Paper No. 10
Presentation Time: 9:00 AM-6:00 PM
REVERSE MEANDERS; AN ALTERNATIVE METHOD TO THE CREATION OF MEANDER LOOPS BY A BRAIDED RIVER
Mapping of the Missouri River floodplain near Nebraska City, Nebraska by TCU student mappers through the USGS EDMAP program reveal new insights into preservation patterns for meander loops occurring within braided rivers. Braided rivers are understood to meander commonly but the processes by which this occurs may differ from more typical point bars of single-channel meanders. While analyzing several stretches of river in the Langdon, Nebraska City, and Hamburg quadrangles it became evident that while some of the meanders are created by the more traditional accretion of lateral point bars on the loop interior, an equal number of them have been created by accretion onto the cut-bank side of the loop.
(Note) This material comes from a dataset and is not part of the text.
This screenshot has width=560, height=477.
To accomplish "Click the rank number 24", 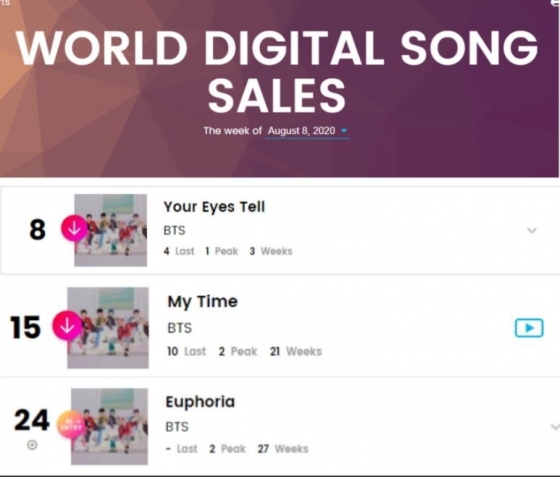I will [x=31, y=420].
These loops are filled by adding successive braid bars against the cutback side of the river thus creating backfilled or reverse meanders. Mid-channel bars migrating asymmetrically within the channel collide with the outer loop. The cutback braid channel then becomes abandoned, molding the bar to the floodplain and shifting the main channel inward. Deposits of these reverse meanders can be easily mistaken for forward-filled loops. Since the reverse meanders fill by accretion of mid-channel bars onto the outside/cutback of the loop, they are characterized by bar deposits that are a mosaic of amalgamated fusiform bar elements, as opposed to the more arcuate scroll bars that typify the more familiar laterally accreting point bars. This distinction of bar growth is significant in that it defines differing river processes and builds contrasting floodplain architecture.